Chamboulé par la crise économique actuelle, le marché de l’énergie est tourmenté. La consommation d’électricité en France a baissé d'environ 15 % en quelques jours. Le gaz, quant à lui, enregistre une baisse de consommation de 8 % sur les quatre premiers mois de l’année, par rapport à 2019. Le confinement avec la fermeture simultanée de la quasi-totalité des entreprises dans le pays a créé une situation inédite qui fait plonger les prix de marché de gros de l’énergie. Un coup de frein brutal qui fait craindre la fragilisation de certains fournisseurs d'électricité et de gaz en Europe.
Le Conseil d’Etat vient d’ailleurs de rejeter la demande de certains fournisseurs d’énergie visant à activer la clause de force majeure pour acheter de l’électricité à un prix en dessous des tarifs indiqués dans leurs contrats d’approvisionnement.

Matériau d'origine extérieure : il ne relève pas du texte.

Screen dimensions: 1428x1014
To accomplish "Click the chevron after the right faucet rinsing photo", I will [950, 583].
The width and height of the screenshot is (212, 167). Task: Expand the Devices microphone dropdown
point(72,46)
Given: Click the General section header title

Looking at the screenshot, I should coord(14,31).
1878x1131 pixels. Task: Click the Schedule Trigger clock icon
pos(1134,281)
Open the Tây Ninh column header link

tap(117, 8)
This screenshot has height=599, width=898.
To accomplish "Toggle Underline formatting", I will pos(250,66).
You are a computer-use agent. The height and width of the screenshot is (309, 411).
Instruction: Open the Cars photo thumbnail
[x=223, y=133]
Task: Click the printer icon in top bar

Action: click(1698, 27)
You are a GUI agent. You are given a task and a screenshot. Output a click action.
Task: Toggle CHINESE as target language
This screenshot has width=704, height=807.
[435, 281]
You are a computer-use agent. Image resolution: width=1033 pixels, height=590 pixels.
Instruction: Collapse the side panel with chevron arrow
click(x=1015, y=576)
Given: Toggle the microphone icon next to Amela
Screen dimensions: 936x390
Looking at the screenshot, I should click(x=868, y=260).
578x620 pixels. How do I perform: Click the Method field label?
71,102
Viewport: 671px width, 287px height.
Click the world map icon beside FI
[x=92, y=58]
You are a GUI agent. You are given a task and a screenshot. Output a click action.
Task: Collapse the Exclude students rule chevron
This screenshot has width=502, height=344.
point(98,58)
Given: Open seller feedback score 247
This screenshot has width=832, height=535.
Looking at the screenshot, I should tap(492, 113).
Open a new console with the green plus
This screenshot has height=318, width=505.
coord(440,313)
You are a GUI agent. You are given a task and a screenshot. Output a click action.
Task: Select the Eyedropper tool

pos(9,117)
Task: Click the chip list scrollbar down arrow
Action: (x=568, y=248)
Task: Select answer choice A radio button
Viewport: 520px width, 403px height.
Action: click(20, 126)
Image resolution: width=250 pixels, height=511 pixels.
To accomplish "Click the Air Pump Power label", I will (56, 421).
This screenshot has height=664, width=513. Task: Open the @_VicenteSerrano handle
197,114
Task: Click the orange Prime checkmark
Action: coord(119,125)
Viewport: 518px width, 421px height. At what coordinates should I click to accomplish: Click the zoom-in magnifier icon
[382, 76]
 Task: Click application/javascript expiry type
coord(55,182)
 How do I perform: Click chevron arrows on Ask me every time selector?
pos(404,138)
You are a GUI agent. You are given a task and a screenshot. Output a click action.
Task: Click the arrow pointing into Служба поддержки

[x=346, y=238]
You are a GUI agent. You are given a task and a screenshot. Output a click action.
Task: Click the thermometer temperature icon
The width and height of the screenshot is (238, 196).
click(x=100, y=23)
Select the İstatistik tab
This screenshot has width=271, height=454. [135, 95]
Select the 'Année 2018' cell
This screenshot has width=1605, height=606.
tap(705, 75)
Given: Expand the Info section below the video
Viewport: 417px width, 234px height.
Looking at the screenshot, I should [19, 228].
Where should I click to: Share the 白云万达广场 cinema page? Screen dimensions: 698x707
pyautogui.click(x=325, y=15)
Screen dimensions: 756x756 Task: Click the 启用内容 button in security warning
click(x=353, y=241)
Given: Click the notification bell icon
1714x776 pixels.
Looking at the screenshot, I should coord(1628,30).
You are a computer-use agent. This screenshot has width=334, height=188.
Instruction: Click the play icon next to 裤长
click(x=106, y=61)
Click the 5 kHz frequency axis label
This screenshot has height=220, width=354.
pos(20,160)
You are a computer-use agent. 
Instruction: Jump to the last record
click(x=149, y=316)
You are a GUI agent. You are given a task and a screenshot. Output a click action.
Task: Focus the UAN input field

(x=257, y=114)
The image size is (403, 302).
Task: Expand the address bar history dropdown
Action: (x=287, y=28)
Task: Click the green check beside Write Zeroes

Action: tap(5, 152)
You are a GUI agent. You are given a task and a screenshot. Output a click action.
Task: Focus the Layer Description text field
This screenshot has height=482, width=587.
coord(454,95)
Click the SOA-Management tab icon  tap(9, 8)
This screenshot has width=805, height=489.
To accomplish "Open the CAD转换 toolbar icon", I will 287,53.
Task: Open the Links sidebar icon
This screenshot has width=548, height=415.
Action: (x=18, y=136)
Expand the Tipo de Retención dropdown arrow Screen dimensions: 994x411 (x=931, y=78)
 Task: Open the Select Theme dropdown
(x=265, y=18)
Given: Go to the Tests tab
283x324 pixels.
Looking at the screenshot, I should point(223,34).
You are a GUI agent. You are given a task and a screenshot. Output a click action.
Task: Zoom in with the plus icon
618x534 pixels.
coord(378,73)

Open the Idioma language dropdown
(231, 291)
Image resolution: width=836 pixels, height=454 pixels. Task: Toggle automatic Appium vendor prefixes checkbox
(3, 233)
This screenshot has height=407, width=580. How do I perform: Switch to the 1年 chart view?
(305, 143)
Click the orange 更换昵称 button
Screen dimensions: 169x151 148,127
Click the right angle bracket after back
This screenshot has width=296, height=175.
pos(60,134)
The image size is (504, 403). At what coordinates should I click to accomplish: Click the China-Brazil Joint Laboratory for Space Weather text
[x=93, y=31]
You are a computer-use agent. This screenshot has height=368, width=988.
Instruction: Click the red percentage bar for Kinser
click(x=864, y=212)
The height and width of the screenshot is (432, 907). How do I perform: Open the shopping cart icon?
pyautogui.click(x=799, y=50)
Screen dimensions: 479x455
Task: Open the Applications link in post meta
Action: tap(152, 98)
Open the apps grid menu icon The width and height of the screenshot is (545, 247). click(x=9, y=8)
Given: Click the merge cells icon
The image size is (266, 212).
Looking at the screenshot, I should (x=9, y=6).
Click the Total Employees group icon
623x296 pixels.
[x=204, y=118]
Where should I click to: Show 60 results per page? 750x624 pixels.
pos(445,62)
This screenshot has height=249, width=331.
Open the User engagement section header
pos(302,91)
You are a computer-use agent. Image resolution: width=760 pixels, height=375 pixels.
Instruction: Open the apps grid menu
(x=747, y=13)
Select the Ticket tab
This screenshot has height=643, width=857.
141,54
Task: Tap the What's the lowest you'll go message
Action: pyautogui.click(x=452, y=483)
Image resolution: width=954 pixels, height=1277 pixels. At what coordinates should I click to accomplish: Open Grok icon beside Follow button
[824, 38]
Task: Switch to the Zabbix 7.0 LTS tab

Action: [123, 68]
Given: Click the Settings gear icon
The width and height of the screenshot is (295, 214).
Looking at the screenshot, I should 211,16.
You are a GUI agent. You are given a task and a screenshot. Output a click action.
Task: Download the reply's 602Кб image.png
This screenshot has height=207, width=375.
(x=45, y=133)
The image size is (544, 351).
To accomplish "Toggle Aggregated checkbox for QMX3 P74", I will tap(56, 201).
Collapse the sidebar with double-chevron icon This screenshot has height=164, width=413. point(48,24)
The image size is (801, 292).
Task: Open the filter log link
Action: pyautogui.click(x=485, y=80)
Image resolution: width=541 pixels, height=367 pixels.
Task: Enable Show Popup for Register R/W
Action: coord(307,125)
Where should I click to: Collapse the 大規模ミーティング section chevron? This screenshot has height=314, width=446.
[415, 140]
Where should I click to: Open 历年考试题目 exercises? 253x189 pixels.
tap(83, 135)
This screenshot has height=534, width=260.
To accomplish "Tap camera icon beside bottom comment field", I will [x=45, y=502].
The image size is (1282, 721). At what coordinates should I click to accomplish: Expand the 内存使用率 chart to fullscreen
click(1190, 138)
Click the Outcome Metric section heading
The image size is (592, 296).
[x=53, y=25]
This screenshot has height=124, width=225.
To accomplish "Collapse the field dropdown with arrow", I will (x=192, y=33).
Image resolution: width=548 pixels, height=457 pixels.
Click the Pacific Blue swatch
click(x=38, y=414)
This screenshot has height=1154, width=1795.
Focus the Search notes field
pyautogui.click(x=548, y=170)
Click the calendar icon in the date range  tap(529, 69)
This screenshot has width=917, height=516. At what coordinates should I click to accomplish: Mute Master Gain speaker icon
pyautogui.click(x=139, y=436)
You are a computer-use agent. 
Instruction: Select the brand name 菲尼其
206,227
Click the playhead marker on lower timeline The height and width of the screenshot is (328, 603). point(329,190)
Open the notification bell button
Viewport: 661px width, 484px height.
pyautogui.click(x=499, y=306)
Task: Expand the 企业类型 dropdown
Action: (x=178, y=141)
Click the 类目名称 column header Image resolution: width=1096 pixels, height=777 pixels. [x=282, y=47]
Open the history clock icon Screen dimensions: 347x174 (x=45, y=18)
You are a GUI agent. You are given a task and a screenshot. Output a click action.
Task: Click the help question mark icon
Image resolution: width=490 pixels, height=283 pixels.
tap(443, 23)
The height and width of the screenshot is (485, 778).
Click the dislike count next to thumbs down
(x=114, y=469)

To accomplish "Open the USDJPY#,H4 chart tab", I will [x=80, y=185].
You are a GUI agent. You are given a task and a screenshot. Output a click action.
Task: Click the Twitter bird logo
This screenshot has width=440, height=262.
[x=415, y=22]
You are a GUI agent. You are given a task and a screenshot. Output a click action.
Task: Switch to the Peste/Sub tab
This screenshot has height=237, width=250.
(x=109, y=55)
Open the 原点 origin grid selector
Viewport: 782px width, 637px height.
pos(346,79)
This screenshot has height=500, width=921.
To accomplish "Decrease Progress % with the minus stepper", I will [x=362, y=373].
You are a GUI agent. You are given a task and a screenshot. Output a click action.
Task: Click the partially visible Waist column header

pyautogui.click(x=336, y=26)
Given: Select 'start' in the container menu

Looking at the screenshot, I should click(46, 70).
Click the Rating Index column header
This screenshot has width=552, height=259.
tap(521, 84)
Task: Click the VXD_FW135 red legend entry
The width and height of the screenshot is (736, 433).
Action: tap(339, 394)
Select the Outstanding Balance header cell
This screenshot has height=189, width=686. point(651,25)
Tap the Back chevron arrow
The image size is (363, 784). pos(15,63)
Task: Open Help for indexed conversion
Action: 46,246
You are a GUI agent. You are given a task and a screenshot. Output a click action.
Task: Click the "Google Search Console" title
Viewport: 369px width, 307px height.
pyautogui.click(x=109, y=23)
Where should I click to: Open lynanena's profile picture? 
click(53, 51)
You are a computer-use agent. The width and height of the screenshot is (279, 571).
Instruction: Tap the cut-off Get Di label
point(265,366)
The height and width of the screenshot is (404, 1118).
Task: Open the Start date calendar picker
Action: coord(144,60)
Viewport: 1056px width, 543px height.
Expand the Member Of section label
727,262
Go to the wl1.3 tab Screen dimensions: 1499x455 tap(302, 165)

Ce coup de frein représente également une opportunité que les entreprises doivent être en mesure de considérer. On observe rarement une baisse aussi forte des prix sur une période aussi courte. Pour certains industriels s’inscrire dans cette opportunité en souscrivant à de nouveaux contrats peut permettre de gagner jusqu’à plusieurs centaines de milliers d’euros. Elles s’inscriraient ainsi dans la libéralisation du marché et anticiperaient la fin imminente des tarifs règlementés.
Le 26 mars dernier, la Commission de Régulation de l’Energie a publié son rapport trimestriel portant sur l’ouverture des marchés de l’énergie. Cette étude très attendue par les professionnels du secteur illustre l’état des lieux du marché au 31 décembre 2019.
Plus de 25% des Français ont choisi un fournisseur alternatif d’électricité
L’année 2019 a été marquée par une accélération forte de l’ouverture à la concurrence des marchés de l’énergie. Le taux de clients ayant changé de fournisseurs d’énergie en témoigne. Selon le rapport, 3,2% des particuliers ont ainsi changé de fournisseur d’électricité au quatrième trimestre de l’année pour atteindre un taux annuel proche des 12% en hausse de plus de 2% par rapport à 2018. Au 31 décembre, ils étaient plus de 8 millions (25,7%) à avoir quitté EDF pour rejoindre un fournisseur alternatif.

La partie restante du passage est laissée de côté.